100 Heroes: Thom Gunn

As we continue our celebration of some of the icons of our LGBTQ history, let’s take a look at the life and legacy of Thom Gunn.

The career

Born in 1929 in England, Thomson Gunn - known as Thom - studied English Literature at Trinity College in Cambridge.

Graduating in 1953, Gunn published his first volume of verse the following year.

In 1954, Gunn moved to the United States. He secured a teaching position at the University of California in Berkeley  –  he remained at the university for most of his career.

The relationship

Gunn’s move from England to the US was so that he could continue his relationship with Mike Kitay  –  whom he had met while they were both at college in Cambridge.

Gunn and Kitay remained together until Gunn’s death in 2004.

The poetry

During the 1960s and 1970s, Gunn’s verse was notable for its bold exploration of sex, drugs, and the lifestyle of gay men. He embraced the bohemian life of San Francisco, and this was reflected in the work he created.

One of the aspects of Gunn’s poetry that was notable was that his verse connected eroticism, pleasure, and domestic stability  -  it was an insight into the world of gay men, a world that was far removed from the rigidity of family and social life of 1950’s America.

Gunn celebrated a sense of community through sexual connection.

Gunn’s verse was published widely, and he released a number of collections. However, his most famous book was The Man With Night Sweats, published in 1992  -  a book of elegies that explored the impact of the AIDS epidemic.
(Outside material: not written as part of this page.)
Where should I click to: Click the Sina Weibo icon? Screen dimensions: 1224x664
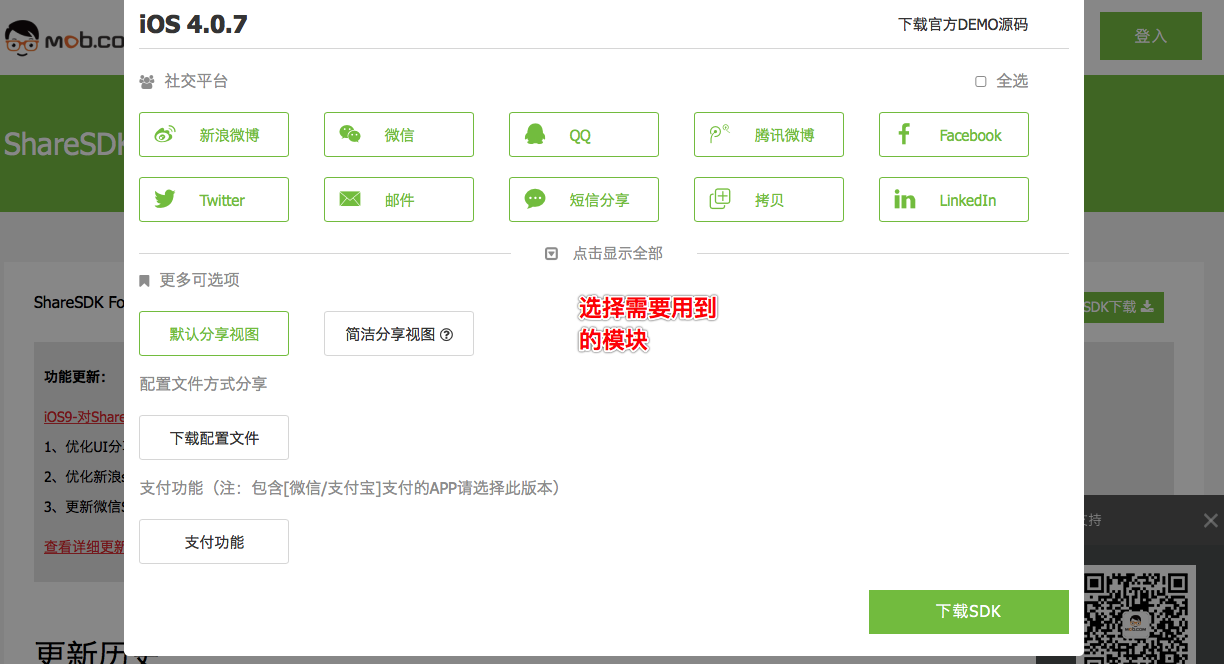(x=165, y=135)
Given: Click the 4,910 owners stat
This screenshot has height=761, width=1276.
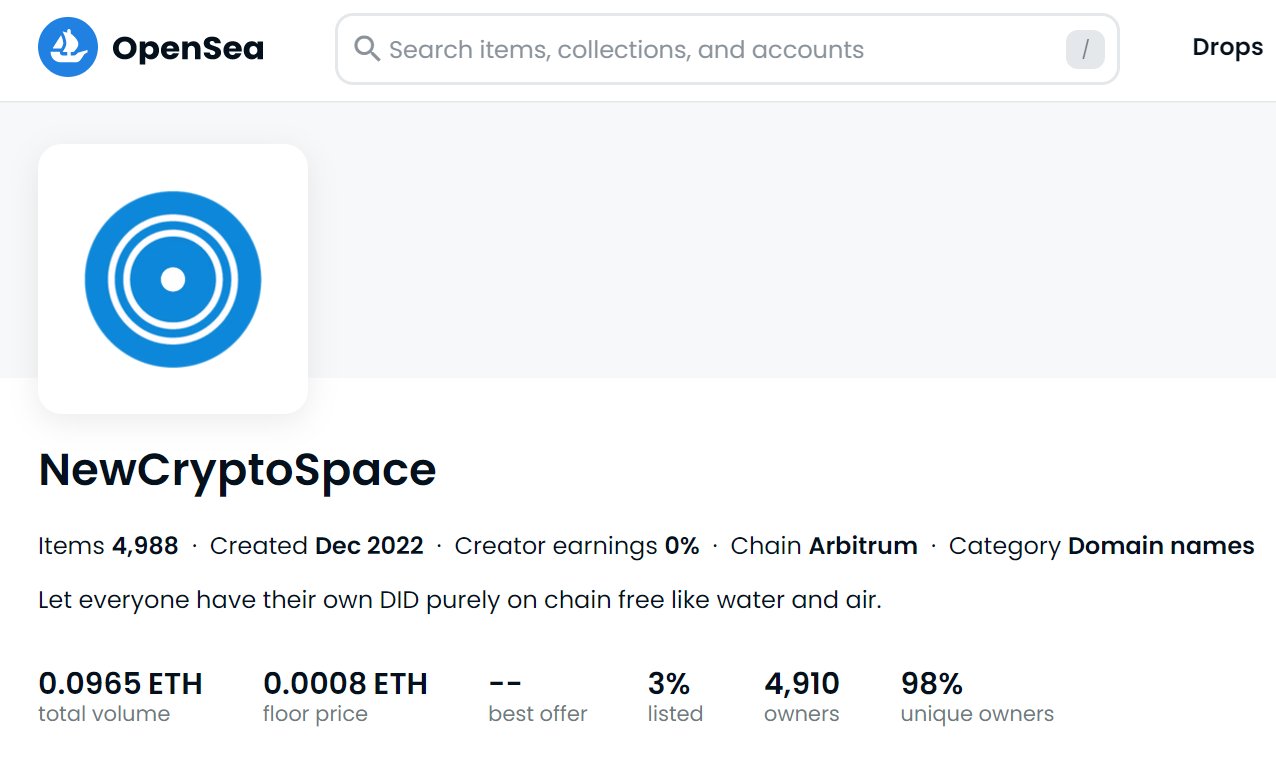Looking at the screenshot, I should [x=802, y=697].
“Written after the most terrible decade for gay men, especially in San Francisco, it contains a number of chiselled, honest, diligent and heart-breaking elegies...” writes Robert Potts in the Guardian, describing the collection. “Gunn’s ability to write sinewy, muscular verse about flesh and physical strength was now turned to the body’s defenceless decline. The metaphors of armour that run through Gunn’s proud and admiring descriptions of the beautiful and strong, or that represent a toughness of self and soul, an integrity, continue in this book - but often in terms of their failure.”